L.E.D.などのミラージュシリーズやマイティシリーズ、破烈の人形などは初見でもわかりやすいヒロイックなカッコ良さがありますが、A・トールやアシュラ・テンプルなどの見れば見るほど、構造を知れば知るほど理解できるカッコ良さもたまらないです。作ることで対象物への理解が深まるのも模型の醍醐味のひとつですね! この有機的な三次曲面をプラキットで堪能できる幸せ!! ある意味L.E.D.より楽しく製作させていただきました。IMS1/144シリーズは、先発のIMS1/100で得られたノウハウを基により組みやすくなっており、小サイズならではのとても小気味良い密度感は本当に眼福です。こちらも無加工で組んで塗装にこだわってみたのですが、きれいな仕上げを目指したL.E.D.とは打って変わってウェザリングを施しました。MHはきれいに仕上げてナンボみたいなお作法といいますか、不文律みたいなものがなんとなくありましたが、物語冒頭のL.E.D.に始まり、魔導大戦での土煙の中を駆ける活躍シーンなど、劇中での印象が強く、それら兵器としての描かれ方をみていると、戦車模型などと同じくやっぱり汚したくなるんですよね。あと「ツヤツヤの表面が場所によって汚れてツヤ消しになってできるツヤのコントラスト」が大好きなんです(笑)。
そんな時、以前永野氏がどこかで「GTMは汚れない」と発言されていたのを見て、勝手に逆説的に「(騎体によるけど)MHはガシガシ汚してOK!」という免罪符をいただいたような気になりまして(笑)、それ以来心置きなく汚せるようになりました。
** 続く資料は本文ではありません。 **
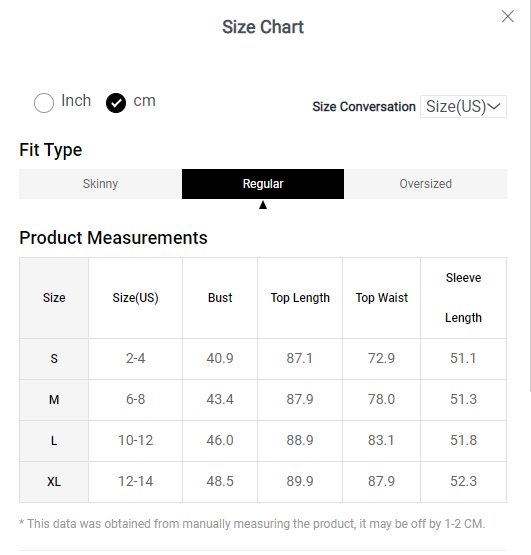Click the Top Waist column header

point(381,298)
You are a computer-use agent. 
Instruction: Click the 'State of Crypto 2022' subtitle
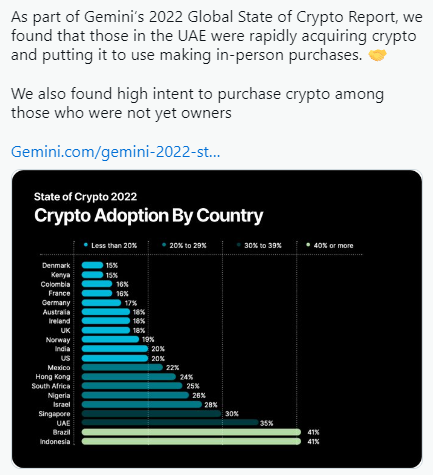click(x=85, y=197)
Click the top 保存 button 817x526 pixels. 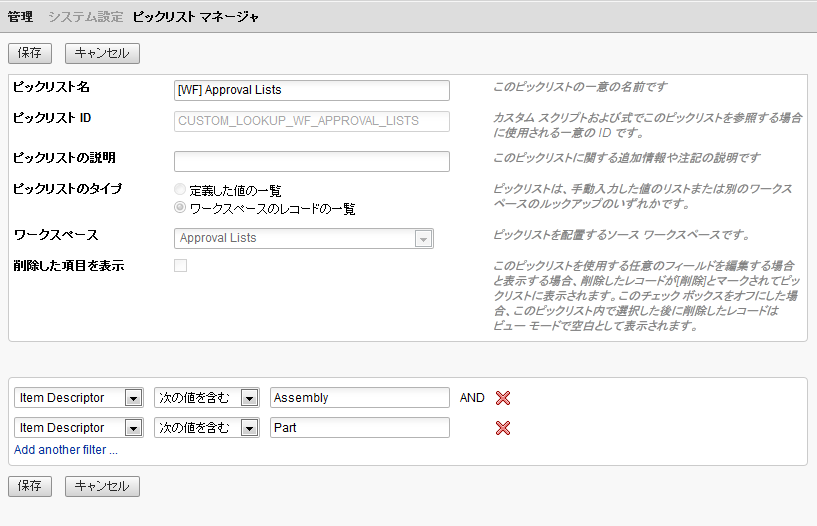coord(29,53)
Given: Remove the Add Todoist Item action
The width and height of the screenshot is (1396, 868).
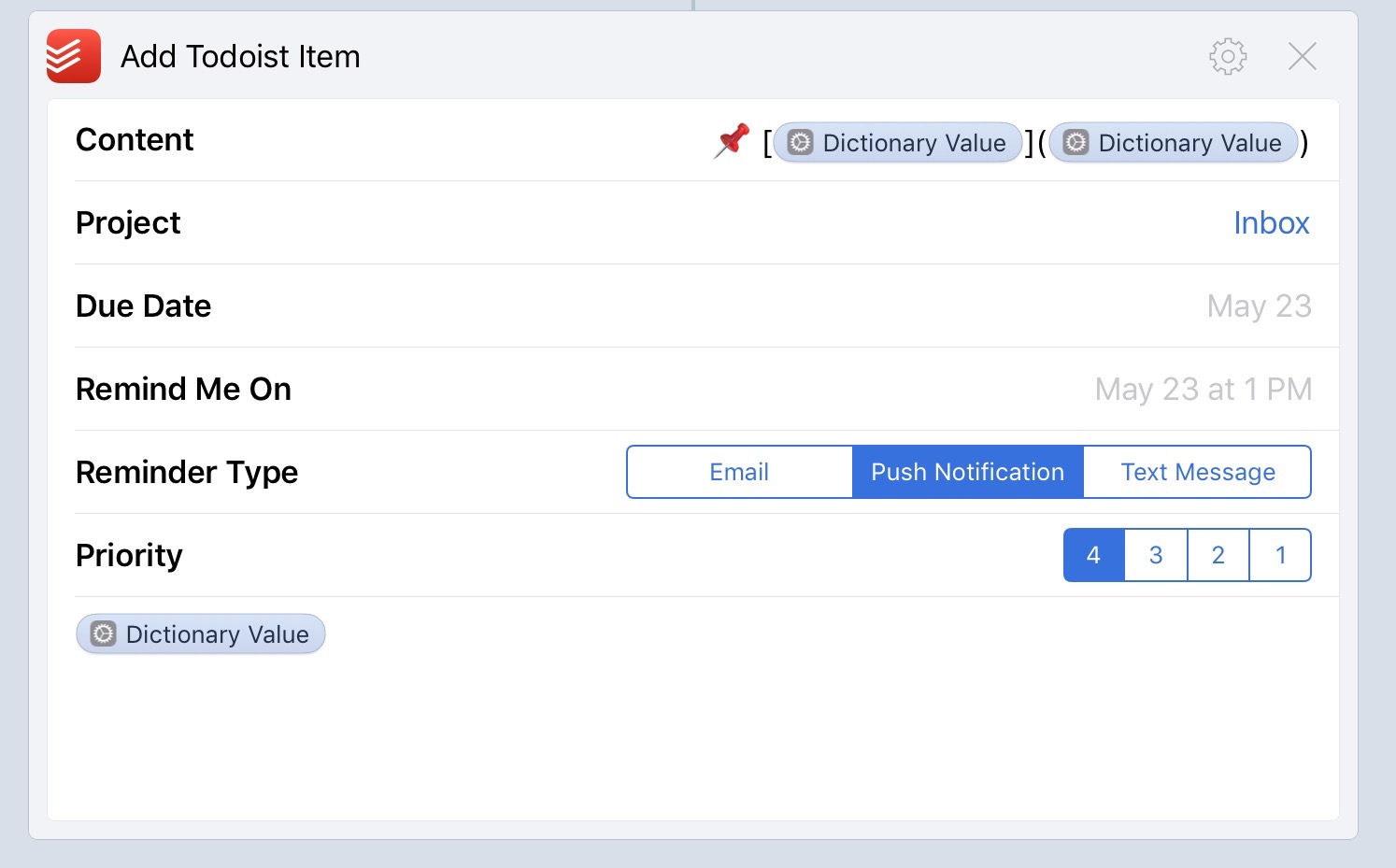Looking at the screenshot, I should point(1302,56).
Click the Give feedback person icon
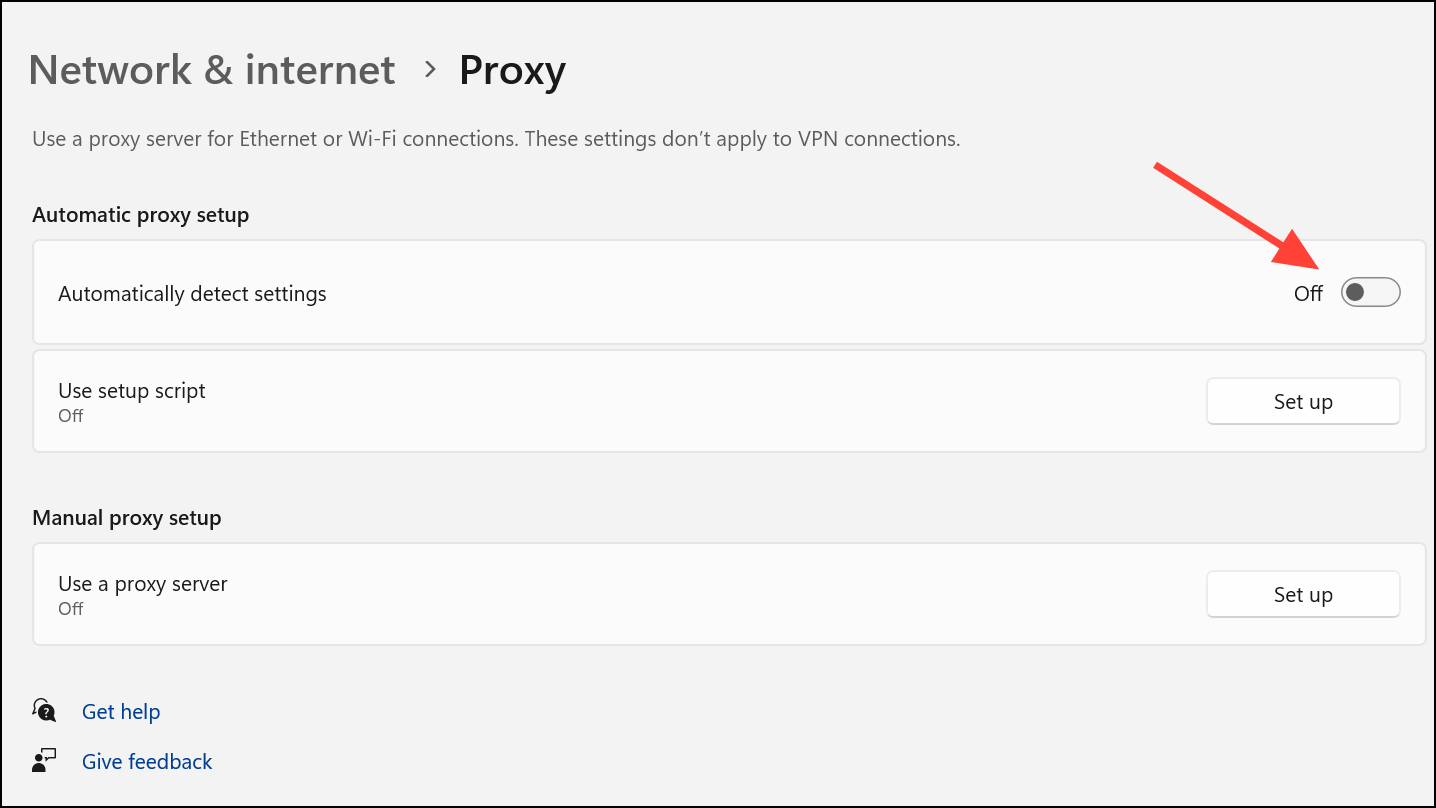The width and height of the screenshot is (1436, 808). [x=44, y=761]
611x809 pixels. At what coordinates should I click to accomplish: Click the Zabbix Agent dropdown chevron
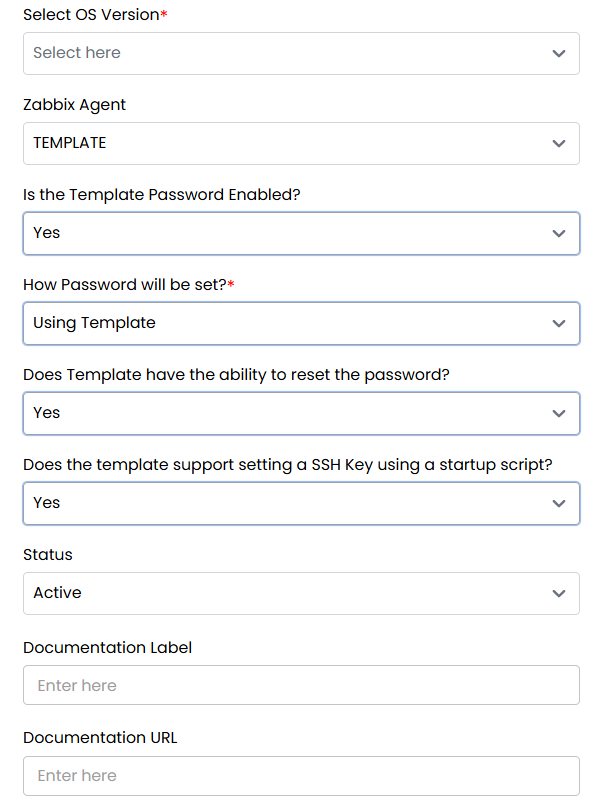tap(559, 143)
とはいえ大国の騎士団であれば出撃のたびに徹底的にメンテナンスが行われるでしょうから、錆などの経年による汚れ、劣化はあまりないはず。土煙(SMOKE WALL)や戦闘による装甲へのダメージ、駆動系の摩擦による汚れなど、一度の戦闘によってできるダメージをイメージしながらウェザリングを施しました。
フレームはNAZCAカラーのブルーフォグホワイト、本体色はNAZCAカラーのブラストカーキにコバルトブルー、黄色部分は発色を抑えるため下地を作らずにキアライエローで塗り重ね。メタリック部分はガイアノーツのフレームメタリック1にクリアーブルーで基本塗装を終えたあと、チッピンクスポンジを使ってタミヤエナメル ジャーマングレイでチッピング。migのピグメントのガンメタルを綿棒などで駆動系や装甲のエッジを中心に擦り付け、擦れてツヤの出た金属感を再現しています。仕上げに土埃汚れを再現するためGSIクレオスのMr.ウェザリングカラー グレイッシュブラウンで足元を中心にフィルタリングを施し、migのピグメントのサンドやダークアースで埃っぽさを追加しています。
MHの造形を堪能するためのきれいな仕上げも楽しいですが、劇中内の兵器然とした仕上げはやっぱり楽しいです!!
ボークス 1/144スケール プラスチックキット “INJECTION ASSEMBLY MORTAR HEADD SERIES”
A・トール BS
製作・文/NAOKI
IMS 1/144 A・トール BS
●発売元/ボークス●7480円、発売中●1/144、約19cm●プラキット●原型/大石凡(造形村F.S.S.プロジェクトチーム)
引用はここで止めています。